Aaron Levie, the chief executive of Box, warned the restrictions could result in the next top tech company developing outside the United States.

The Trump administration argues the order will protect U.S. workers struggling with job losses during the coronavirus pandemic, Washington Post writers Nick Miroff and Tony Romm report. The proclamation will prevent foreign workers from filling 525,000 jobs, according to the administration's estimates.

But tech executives tell The Washington Post that the order couldn't come at a worse time.

Many tech companies in cloud and big data businesses have not been as adversely impacted by the pandemic as other sectors, especially as many workers log on from home. Companies still actively hiring worry Trump's immigration order could prevent them from recruiting the best talent.

"My gut reaction was, I cannot believe that that the administration is doing this at this time," Doug Merritt, chief executive of the big data company Splunk, told The Washington Post in an interview. Merritt warned the order could have a detrimental impact on innovation at a critical time during the pandemic, possibly impacting improving technology in health care.

"National borders and country of residence should not be a barrier when this is a global phenomena," he said. "It's not a national phenomenon."

## What to do:
1) In the immigration order excerpt, how many jobs does the administration estimate the proclamation will keep foreign workers from filling?
2) Set down word for word everything in the immigration order excerpt from "Many tech companies" down to "in health care.".

(Pixel coordinate grounding data)
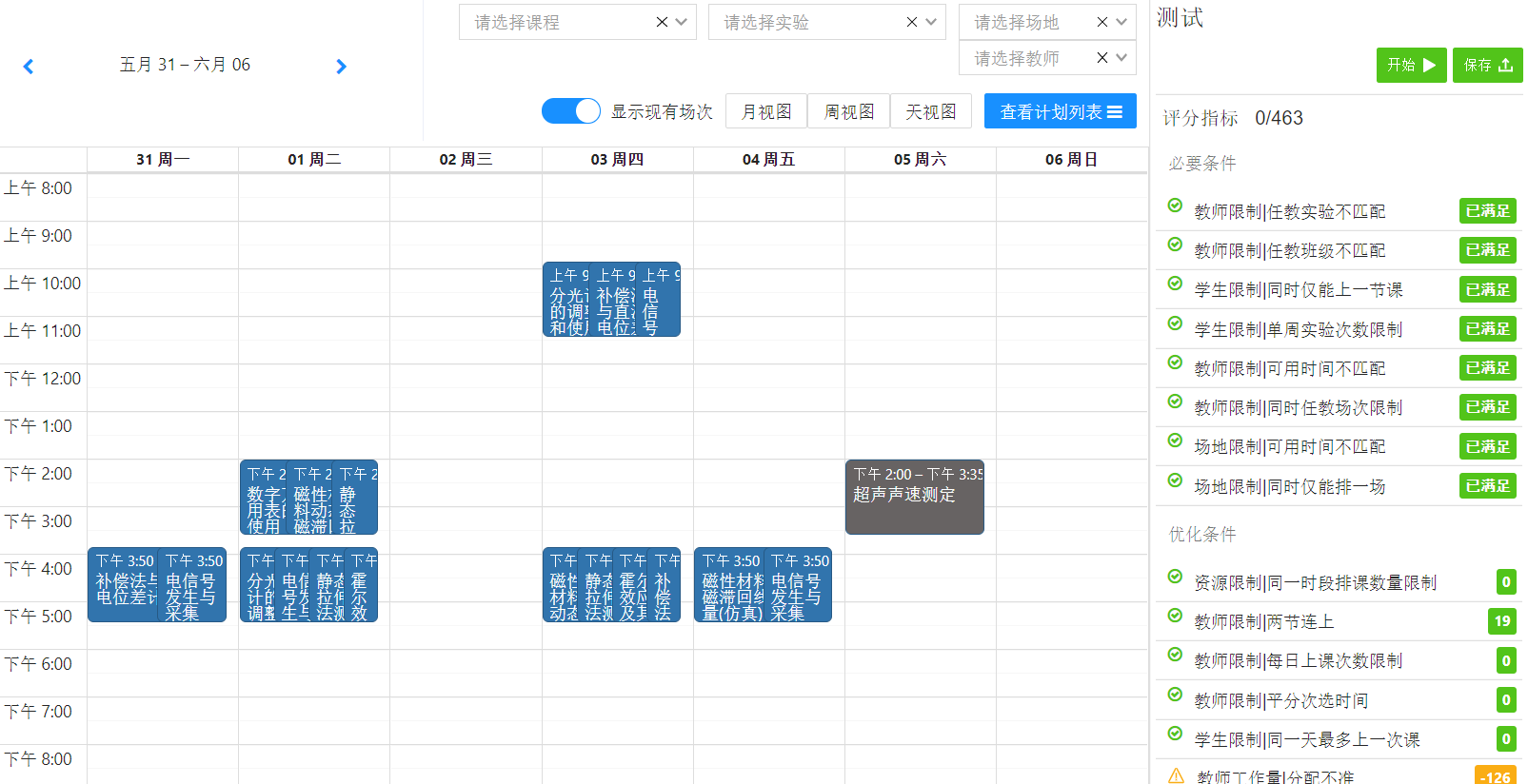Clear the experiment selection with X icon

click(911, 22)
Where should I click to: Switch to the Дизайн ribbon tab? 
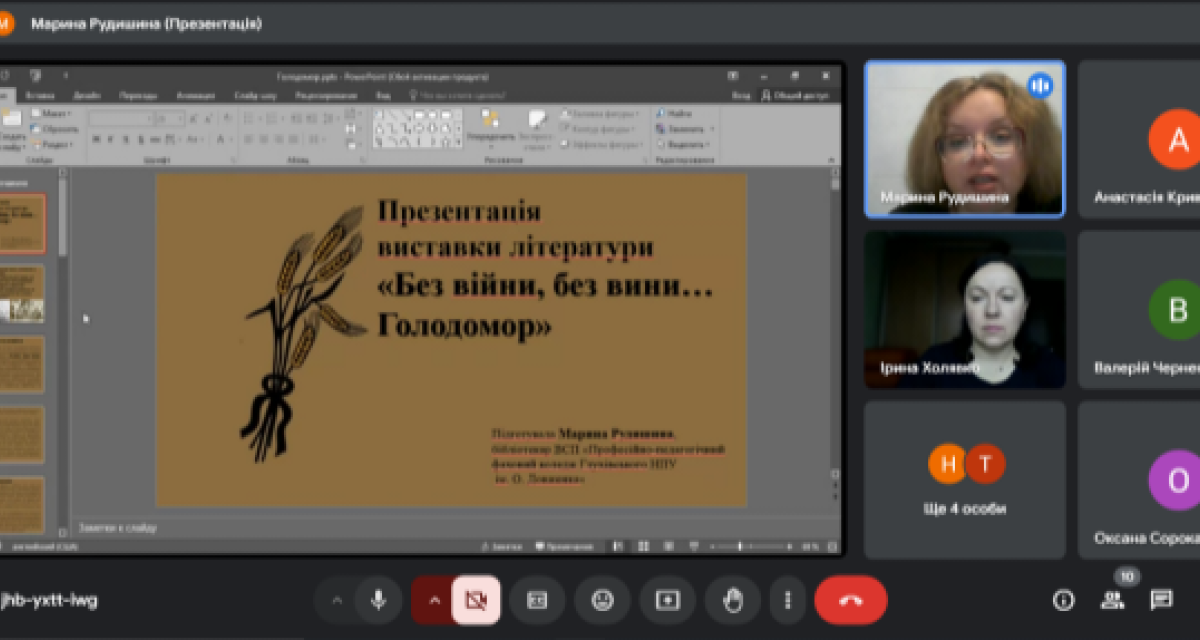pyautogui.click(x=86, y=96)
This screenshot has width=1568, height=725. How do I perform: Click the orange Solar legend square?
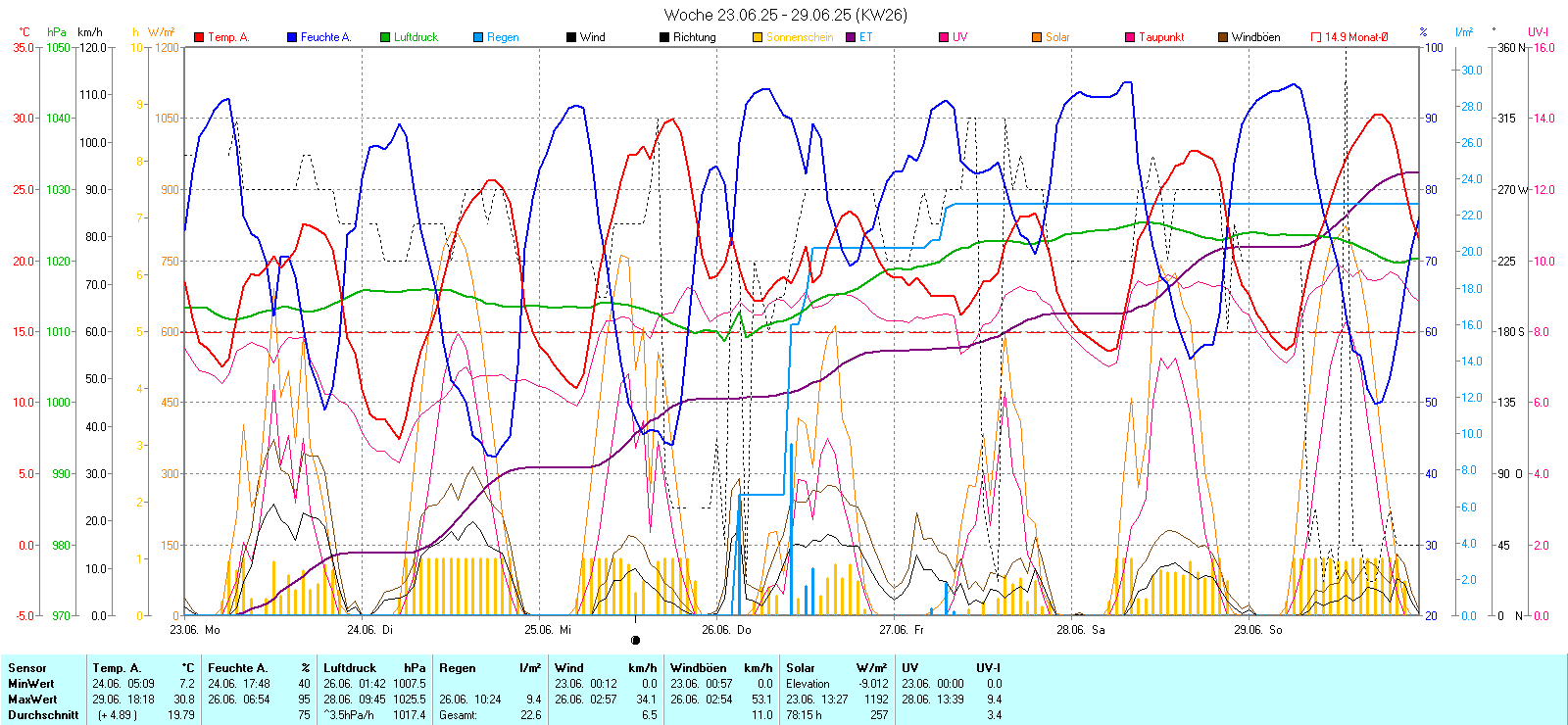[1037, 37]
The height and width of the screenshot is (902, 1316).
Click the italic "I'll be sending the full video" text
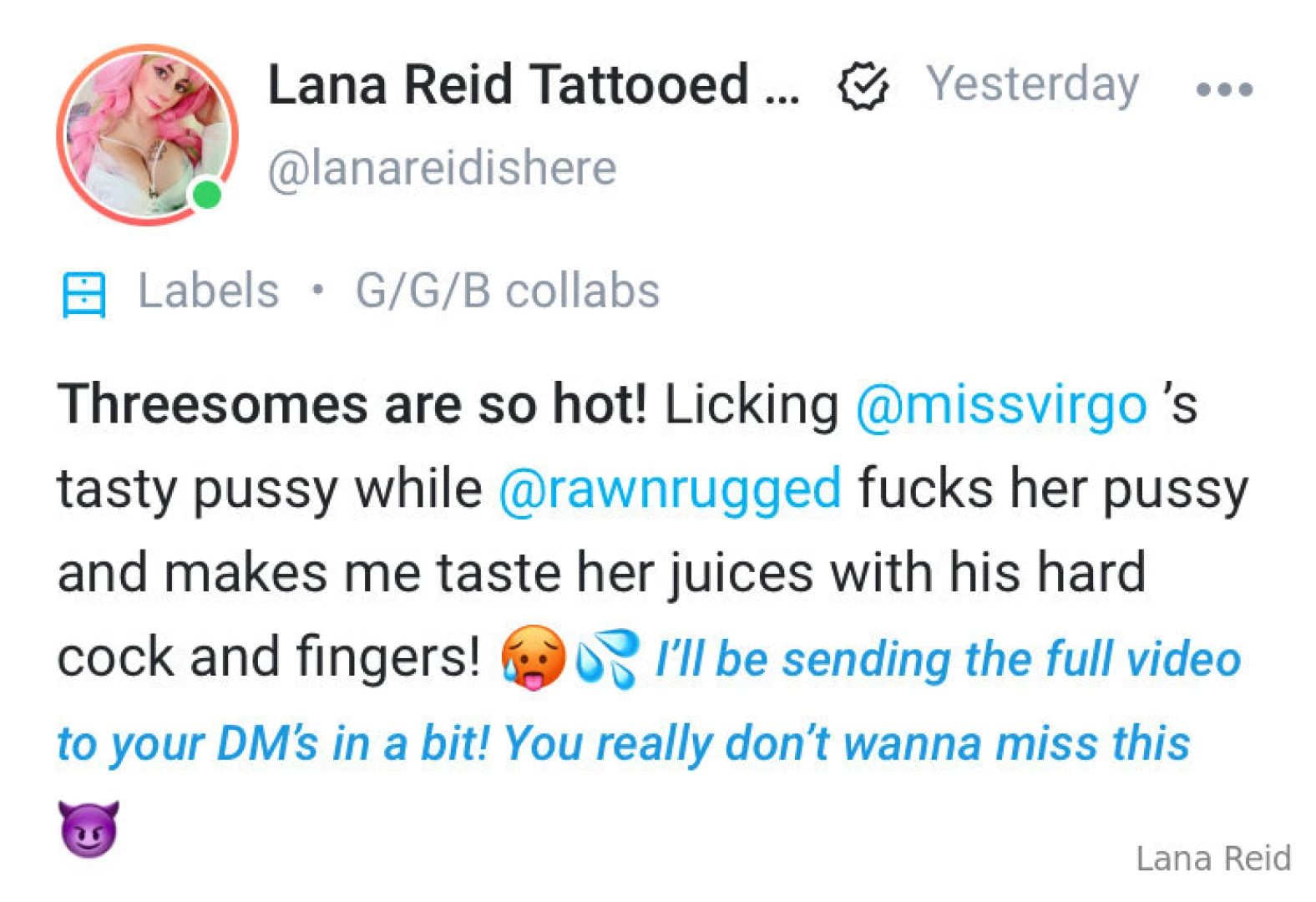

## Solutions:
1) 525,000 jobs.

2)
Many tech companies in cloud and big data businesses have not been as adversely impacted by the pandemic as other sectors, especially as many workers log on from home. Companies still actively hiring worry Trump's immigration order could prevent them from recruiting the best talent.

"My gut reaction was, I cannot believe that that the administration is doing this at this time," Doug Merritt, chief executive of the big data company Splunk, told The Washington Post in an interview. Merritt warned the order could have a detrimental impact on innovation at a critical time during the pandemic, possibly impacting improving technology in health care.